### Description of the task
Although the data holds pictures, return only the lines from the one containing "Instruction: Open the Render menu" to the end, exactly, and without them.

### Data to process

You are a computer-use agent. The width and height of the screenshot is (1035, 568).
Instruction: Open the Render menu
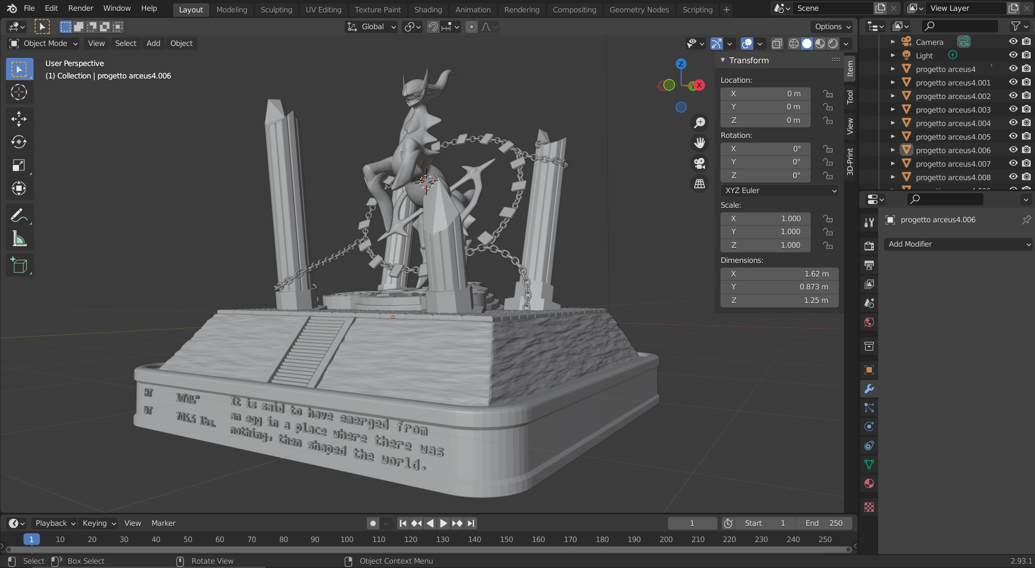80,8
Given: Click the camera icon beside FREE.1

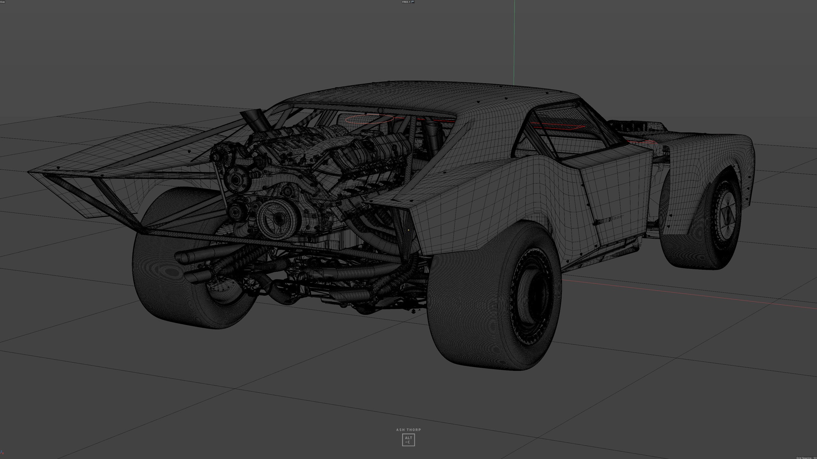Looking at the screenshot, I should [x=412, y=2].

### Final answer
Instruction: Open the Render menu
80,8
Given: Click the camera icon beside FREE.1

Looking at the screenshot, I should [x=412, y=2].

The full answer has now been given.